O QUE FAZER:
Transcreva, sem nenhuma alteração, a passagem do texto sobre o agro e o programa de TV que vai de "Temos que ir" a "com a sustentabilidade.".

##### TRECHO SELECIONADO

Como de praxe, muitas pessoas ligadas ao agro reagiram, sendo que, na grande maioria das vezes, de maneira irada. Apesar do alívio momentâneo que esse desabafo dá, é forçoso reconhecer que acabamos por ampliar a conversa toda e muitas pessoas que nunca teriam conhecimento do programa, acabaram se tornando audiência desse “Papo de Segunda” (nome do programa), sem querer.


Outro problema das nossas respostas é o pouco efeito prático que elas têm. Para os que têm conhecimento do que foi distorcido, a resposta não faz diferença. Para o público que vale à pena esclarecer, ficam dois discursos antagônicos.

Aqui, para melhor explicar, peço licença para fazer uma breve digressão, colocando situação semelhante num cenário diferente. Nele, um remédio foi assunto de um programa com várias pessoas que, fazendo ou não jus, você admira. Eles fazem várias considerações fortes que põe em dúvida a eficácia e a segurança do medicamento. No dia seguinte, você ouve a resposta do fabricante, rebatendo ponto por ponto. O fabricante pode ter os melhores dados sobre seu produto, mas há muito mais chance de você desconfiar dele do que de quem “levantou a lebre”, simplesmente porque ele definitivamente não representa uma opinião isenta, afinal ele vende o medicamento. O cenário piora se o fabricante, indo além dos seus melhores argumentos, ofende seus detratores. O prejuízo é tanto mais grave quanto maior for o grau de desrespeito.

Veja que, no caso, não está claro quem tem razão, isto é, o remédio pode mesmo ser um veneno ou apenas estar sendo difamado, mas, como “quem tem razão, não precisa gritar”, se o fabricante saiu da linha, ajudou seus adversários. Mas, como desgraça pouca é bobagem, ainda é possível piorar bastante: dependendo do nível do destempero, talvez a resposta dele viralize e, o que seria o estrago limitado à audiência de um programa, acaba atingindo um público infinitamente maior.

Voltando ao programa de TV e ao agro, o que precisamos entender é que o discurso não foi criado por aquelas pessoas. Eles se apoderaram da narrativa corrente no seu entorno, fruto de uma série de notícias, ora negativas, ora mal interpretadas que, principalmente, grupos de interesse contrário à agropecuária aproveitaram, criando uma longa tradição de denegrir o setor. Eles ocuparam esse espaço e tiveram o caminho facilitado pois, tudo que é negativo e sensacionalista, repercute muito mais.

Temos que ir recuperando esse espaço por nós mesmos, pela força da união e com ajuda de quem entende de comunicação. De preferência, profissionais do marketing experientes e que estejam à altura do desafio, ou seja, caros (mais um motivo para juntar o máximo de interessados em colaborar). Na linha desse esforço, além de mostrar o melhor de nós e de motivar para melhorar a classe como um todo, devemos, principalmente, provar concretamente que discurso e ação se alinham. O importante é que, quando a realidade for checada, permita admiração ou, no mínimo, a compreensão que, dentro de suas limitações, o setor tem um compromisso verdadeiro com a sustentabilidade.

##########
##### DADOS

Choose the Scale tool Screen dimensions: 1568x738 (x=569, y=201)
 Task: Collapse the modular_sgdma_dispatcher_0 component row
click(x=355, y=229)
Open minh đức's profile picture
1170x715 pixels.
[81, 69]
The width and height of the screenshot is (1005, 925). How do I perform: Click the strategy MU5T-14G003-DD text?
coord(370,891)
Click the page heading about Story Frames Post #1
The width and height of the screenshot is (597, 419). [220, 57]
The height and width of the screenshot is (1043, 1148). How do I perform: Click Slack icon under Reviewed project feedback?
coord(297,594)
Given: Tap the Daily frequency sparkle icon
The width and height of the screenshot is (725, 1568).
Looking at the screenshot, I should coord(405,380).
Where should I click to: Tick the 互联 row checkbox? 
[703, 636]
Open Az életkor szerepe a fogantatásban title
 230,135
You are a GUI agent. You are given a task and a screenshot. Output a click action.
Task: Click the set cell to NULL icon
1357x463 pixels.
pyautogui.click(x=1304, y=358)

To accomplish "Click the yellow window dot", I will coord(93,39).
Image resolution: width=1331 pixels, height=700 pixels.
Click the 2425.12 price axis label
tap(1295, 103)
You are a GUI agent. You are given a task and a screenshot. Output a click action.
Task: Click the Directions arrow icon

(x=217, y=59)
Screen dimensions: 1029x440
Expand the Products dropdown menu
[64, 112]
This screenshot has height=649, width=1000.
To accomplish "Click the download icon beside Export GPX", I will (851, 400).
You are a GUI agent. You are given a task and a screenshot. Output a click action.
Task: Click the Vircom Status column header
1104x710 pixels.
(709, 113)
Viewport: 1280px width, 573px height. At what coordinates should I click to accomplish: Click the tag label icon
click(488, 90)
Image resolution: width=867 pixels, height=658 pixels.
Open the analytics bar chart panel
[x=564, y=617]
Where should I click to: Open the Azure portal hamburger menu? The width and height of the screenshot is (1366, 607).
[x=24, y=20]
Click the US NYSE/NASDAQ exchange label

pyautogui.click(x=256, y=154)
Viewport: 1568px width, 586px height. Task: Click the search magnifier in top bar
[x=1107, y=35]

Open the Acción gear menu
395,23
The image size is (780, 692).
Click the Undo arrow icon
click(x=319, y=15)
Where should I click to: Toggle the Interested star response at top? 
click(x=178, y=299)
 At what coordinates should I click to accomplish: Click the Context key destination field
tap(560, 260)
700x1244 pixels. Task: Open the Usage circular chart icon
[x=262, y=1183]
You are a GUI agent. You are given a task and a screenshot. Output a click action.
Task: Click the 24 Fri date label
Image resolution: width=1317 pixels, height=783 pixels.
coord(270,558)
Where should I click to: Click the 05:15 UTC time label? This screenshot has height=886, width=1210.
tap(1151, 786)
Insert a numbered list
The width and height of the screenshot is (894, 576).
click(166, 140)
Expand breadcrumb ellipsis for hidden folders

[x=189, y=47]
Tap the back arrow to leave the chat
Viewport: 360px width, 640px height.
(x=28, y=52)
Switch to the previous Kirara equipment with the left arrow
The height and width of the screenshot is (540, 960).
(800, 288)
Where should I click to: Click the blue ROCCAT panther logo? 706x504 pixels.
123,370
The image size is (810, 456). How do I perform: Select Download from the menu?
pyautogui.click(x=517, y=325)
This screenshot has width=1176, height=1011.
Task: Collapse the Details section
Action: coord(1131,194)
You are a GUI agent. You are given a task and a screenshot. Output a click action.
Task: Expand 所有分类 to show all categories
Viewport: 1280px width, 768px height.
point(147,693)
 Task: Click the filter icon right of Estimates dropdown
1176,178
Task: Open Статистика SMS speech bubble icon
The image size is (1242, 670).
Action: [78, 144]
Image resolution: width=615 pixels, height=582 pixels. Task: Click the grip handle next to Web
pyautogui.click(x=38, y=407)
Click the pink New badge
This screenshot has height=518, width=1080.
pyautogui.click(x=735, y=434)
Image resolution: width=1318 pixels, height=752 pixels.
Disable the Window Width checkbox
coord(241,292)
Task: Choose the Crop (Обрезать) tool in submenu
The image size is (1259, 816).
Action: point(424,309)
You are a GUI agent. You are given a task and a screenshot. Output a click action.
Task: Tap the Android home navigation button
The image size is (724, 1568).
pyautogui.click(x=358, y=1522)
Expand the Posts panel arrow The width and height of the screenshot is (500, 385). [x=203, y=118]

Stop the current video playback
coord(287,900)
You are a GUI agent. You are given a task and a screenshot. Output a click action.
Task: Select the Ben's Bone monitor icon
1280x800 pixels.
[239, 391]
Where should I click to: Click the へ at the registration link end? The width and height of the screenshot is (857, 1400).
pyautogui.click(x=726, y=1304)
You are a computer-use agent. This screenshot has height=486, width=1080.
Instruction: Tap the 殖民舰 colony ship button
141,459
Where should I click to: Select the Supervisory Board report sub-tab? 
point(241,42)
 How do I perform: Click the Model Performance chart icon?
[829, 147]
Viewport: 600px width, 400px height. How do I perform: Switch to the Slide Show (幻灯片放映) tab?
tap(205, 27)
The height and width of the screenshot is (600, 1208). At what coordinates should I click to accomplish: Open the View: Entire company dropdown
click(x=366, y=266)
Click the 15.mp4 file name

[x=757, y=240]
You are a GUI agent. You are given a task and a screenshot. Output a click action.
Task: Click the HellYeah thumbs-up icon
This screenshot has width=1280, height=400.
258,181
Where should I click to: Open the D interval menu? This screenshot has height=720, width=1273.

##########

RESPOSTA AO EXERCÍCIO:
Temos que ir recuperando esse espaço por nós mesmos, pela força da união e com ajuda de quem entende de comunicação. De preferência, profissionais do marketing experientes e que estejam à altura do desafio, ou seja, caros (mais um motivo para juntar o máximo de interessados em colaborar). Na linha desse esforço, além de mostrar o melhor de nós e de motivar para melhorar a classe como um todo, devemos, principalmente, provar concretamente que discurso e ação se alinham. O importante é que, quando a realidade for checada, permita admiração ou, no mínimo, a compreensão que, dentro de suas limitações, o setor tem um compromisso verdadeiro com a sustentabilidade.